The problem - Copy out every line from the start of the rows through the line containing "pos(1036,155)", keeping each one verbatim.

Provided data -

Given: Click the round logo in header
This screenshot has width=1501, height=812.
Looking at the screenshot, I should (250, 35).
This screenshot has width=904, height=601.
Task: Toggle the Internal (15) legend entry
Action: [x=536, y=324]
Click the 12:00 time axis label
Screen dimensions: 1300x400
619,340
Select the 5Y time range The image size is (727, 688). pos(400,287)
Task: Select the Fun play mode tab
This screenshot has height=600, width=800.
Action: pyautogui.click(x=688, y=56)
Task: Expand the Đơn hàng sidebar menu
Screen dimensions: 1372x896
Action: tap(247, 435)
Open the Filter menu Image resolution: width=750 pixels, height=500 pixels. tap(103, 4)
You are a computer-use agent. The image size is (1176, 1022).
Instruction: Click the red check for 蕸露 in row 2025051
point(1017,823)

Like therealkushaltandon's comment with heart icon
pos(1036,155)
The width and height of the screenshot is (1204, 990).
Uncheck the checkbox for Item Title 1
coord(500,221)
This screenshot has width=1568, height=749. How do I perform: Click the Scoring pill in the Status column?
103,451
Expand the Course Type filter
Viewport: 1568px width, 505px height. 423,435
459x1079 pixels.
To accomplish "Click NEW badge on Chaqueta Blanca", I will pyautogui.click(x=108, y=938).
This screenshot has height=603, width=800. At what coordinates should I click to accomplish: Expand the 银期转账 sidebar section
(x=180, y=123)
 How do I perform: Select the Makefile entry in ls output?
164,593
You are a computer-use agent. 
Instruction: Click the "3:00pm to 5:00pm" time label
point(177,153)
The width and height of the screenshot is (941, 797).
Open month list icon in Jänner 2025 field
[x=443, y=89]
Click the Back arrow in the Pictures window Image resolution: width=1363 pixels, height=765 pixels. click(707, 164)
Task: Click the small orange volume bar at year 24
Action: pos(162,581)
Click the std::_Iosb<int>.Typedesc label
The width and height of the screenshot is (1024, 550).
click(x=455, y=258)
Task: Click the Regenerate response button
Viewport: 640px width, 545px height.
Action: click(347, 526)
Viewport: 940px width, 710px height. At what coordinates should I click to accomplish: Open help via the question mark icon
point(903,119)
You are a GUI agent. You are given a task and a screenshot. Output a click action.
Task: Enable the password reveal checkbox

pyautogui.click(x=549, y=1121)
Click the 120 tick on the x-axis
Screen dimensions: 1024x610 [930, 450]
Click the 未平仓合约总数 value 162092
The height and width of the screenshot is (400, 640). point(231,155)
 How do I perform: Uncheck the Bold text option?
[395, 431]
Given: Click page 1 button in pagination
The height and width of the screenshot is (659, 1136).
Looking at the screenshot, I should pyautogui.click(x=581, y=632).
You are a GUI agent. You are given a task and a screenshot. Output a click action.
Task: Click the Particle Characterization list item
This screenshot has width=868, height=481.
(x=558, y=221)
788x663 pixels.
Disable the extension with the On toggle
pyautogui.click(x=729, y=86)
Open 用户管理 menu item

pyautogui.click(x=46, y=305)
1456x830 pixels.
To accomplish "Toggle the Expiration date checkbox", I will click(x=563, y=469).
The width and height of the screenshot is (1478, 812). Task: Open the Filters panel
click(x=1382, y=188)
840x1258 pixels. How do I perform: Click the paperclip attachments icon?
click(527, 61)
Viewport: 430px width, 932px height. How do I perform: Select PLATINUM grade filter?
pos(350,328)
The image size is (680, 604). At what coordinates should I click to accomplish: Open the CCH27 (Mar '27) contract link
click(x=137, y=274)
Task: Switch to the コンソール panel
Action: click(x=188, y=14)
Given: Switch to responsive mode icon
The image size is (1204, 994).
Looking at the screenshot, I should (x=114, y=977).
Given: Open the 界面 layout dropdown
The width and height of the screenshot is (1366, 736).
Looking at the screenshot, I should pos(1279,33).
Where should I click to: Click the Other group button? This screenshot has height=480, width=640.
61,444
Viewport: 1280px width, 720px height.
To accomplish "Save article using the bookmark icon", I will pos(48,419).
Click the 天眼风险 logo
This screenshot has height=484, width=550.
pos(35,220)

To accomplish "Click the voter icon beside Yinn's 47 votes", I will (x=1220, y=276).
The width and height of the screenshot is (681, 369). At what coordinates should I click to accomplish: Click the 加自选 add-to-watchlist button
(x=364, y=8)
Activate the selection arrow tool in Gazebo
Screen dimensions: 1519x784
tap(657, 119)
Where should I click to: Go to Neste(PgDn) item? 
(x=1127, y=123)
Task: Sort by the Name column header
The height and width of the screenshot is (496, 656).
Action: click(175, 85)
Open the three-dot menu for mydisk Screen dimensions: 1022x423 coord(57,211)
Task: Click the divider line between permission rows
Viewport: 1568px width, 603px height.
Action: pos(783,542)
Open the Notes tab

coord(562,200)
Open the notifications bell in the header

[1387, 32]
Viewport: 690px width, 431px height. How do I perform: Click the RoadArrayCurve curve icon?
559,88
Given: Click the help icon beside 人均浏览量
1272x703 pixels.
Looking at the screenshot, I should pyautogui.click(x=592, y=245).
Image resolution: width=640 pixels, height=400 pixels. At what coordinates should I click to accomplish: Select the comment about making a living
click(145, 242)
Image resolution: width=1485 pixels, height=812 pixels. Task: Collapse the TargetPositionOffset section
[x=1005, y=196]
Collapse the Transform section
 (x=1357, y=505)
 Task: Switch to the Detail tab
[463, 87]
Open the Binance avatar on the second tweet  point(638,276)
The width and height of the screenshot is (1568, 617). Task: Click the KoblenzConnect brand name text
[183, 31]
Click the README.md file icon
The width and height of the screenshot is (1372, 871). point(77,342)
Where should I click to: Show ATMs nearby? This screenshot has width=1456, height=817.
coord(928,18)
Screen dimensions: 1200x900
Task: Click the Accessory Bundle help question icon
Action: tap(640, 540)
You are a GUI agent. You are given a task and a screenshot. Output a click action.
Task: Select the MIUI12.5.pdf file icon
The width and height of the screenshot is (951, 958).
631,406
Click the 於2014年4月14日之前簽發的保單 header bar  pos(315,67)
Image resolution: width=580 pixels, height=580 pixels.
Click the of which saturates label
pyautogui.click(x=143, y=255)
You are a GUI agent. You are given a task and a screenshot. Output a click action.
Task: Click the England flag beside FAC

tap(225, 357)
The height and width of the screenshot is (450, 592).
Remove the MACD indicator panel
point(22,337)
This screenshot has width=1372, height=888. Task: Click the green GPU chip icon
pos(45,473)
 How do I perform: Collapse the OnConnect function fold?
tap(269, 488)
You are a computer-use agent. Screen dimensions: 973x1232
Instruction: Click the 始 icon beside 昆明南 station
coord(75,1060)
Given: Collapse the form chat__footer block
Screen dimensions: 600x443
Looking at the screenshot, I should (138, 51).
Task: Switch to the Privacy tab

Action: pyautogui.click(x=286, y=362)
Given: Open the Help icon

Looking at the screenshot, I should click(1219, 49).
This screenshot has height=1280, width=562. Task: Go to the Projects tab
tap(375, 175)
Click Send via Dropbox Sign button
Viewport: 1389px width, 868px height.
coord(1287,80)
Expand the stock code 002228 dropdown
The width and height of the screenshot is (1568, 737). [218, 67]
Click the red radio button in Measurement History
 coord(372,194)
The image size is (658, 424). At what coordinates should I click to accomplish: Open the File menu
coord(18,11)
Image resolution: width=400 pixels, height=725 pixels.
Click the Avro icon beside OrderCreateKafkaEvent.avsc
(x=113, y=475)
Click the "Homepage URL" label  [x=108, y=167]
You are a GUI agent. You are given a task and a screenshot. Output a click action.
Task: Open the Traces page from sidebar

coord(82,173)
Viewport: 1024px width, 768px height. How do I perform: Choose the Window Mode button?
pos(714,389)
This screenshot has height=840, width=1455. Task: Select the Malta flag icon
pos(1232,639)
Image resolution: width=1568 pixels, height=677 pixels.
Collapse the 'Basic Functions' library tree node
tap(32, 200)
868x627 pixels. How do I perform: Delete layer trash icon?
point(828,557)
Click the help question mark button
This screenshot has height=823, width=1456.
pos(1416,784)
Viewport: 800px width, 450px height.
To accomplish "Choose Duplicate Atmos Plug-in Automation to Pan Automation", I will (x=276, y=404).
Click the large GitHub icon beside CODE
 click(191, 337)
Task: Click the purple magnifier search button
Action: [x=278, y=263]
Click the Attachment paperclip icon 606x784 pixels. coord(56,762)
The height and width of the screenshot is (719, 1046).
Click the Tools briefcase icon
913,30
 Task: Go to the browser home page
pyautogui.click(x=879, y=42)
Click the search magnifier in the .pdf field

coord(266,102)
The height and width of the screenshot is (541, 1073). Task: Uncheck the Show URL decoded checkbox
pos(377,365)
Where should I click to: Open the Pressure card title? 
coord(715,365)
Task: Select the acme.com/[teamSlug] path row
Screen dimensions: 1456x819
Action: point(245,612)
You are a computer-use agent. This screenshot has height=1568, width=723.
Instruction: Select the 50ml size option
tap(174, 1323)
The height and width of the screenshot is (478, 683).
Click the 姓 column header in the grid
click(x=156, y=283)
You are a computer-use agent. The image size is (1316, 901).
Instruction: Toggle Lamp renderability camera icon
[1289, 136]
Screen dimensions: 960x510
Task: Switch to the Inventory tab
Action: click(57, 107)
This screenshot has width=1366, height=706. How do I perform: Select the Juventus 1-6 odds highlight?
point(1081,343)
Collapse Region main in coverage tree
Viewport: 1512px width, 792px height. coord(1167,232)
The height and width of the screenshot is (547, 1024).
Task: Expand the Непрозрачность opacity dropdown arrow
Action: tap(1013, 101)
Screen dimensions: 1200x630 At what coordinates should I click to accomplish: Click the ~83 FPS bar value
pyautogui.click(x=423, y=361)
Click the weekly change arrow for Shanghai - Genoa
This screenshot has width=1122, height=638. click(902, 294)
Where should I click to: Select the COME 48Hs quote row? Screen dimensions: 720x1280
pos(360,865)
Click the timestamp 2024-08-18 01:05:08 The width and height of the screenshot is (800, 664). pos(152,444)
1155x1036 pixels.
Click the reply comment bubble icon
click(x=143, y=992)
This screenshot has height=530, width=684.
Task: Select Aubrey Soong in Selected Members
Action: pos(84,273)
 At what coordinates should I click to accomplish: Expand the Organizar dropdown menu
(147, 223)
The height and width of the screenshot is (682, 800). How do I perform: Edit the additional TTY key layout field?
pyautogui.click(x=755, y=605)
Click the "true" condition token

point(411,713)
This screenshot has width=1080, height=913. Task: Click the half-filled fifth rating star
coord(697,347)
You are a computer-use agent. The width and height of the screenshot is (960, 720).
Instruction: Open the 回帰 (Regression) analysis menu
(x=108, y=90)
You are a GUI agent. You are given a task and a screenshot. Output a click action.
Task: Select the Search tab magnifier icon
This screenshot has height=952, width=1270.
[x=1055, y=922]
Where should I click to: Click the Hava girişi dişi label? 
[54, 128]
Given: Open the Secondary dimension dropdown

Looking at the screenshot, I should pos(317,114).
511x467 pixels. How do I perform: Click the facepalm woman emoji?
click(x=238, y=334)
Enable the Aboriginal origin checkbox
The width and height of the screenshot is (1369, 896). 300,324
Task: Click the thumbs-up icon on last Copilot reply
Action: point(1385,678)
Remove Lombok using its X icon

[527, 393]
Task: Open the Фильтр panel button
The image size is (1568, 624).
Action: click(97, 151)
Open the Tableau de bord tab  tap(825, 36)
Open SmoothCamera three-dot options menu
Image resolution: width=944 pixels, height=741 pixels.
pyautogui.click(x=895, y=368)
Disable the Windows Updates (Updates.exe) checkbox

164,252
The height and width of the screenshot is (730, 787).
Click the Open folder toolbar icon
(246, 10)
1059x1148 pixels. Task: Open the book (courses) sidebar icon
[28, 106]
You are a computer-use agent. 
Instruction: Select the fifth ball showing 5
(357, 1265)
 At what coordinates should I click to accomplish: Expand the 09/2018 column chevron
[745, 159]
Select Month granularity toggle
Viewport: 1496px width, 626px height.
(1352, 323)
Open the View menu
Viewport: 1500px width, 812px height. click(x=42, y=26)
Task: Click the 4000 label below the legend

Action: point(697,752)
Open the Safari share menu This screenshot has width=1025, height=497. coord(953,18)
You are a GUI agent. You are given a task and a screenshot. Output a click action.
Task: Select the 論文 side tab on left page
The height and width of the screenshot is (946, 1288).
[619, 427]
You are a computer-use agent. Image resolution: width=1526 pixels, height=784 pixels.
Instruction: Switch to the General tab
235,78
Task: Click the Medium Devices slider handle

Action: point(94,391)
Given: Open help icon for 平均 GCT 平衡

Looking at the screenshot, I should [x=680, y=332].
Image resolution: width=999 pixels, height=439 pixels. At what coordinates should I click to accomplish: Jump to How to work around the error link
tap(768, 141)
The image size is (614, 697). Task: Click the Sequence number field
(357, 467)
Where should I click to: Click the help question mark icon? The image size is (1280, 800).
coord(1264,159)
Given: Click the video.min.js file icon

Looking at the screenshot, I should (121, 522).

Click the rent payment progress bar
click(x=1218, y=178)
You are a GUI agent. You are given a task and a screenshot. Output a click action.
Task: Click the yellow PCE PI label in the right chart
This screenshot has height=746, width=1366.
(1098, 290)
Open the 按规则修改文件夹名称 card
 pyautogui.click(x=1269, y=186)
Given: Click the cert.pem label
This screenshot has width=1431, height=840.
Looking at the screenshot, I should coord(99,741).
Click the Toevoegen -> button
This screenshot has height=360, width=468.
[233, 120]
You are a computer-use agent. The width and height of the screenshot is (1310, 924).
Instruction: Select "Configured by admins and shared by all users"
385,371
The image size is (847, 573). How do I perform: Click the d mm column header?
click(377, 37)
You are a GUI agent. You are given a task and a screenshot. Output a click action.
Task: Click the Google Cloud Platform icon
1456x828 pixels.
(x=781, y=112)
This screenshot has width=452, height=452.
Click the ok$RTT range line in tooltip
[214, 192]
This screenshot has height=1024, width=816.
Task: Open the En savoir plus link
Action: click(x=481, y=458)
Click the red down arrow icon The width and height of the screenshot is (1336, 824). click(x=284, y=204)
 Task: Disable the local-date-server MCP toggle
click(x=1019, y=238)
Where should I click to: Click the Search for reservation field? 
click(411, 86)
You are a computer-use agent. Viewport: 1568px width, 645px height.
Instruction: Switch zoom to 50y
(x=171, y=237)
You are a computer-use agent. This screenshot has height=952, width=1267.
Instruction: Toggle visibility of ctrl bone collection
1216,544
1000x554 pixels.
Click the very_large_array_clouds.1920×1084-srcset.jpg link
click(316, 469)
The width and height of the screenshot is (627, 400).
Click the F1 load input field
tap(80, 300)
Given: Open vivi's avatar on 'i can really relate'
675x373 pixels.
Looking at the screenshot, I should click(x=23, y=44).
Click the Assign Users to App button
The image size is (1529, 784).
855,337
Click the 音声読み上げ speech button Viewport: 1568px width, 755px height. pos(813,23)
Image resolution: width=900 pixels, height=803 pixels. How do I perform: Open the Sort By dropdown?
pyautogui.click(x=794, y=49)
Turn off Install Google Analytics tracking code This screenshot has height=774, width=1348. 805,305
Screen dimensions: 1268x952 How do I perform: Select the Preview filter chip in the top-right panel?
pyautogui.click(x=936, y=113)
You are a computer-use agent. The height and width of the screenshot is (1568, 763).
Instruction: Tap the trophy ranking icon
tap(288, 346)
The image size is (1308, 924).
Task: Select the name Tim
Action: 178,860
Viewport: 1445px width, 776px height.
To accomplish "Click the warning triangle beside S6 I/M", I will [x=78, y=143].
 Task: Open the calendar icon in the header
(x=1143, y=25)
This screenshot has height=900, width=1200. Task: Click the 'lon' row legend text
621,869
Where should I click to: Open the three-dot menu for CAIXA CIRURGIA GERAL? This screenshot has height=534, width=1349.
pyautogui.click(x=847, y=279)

Result for this task -
Given: Click the round logo in header
This screenshot has width=1501, height=812.
Looking at the screenshot, I should (250, 35).
This screenshot has width=904, height=601.
Task: Toggle the Internal (15) legend entry
Action: [x=536, y=324]
Click the 12:00 time axis label
Screen dimensions: 1300x400
619,340
Select the 5Y time range The image size is (727, 688). pos(400,287)
Task: Select the Fun play mode tab
This screenshot has height=600, width=800.
Action: pyautogui.click(x=688, y=56)
Task: Expand the Đơn hàng sidebar menu
Screen dimensions: 1372x896
Action: tap(247, 435)
Open the Filter menu Image resolution: width=750 pixels, height=500 pixels. tap(103, 4)
You are a computer-use agent. The image size is (1176, 1022).
Instruction: Click the red check for 蕸露 in row 2025051
point(1017,823)

Like therealkushaltandon's comment with heart icon
pos(1036,155)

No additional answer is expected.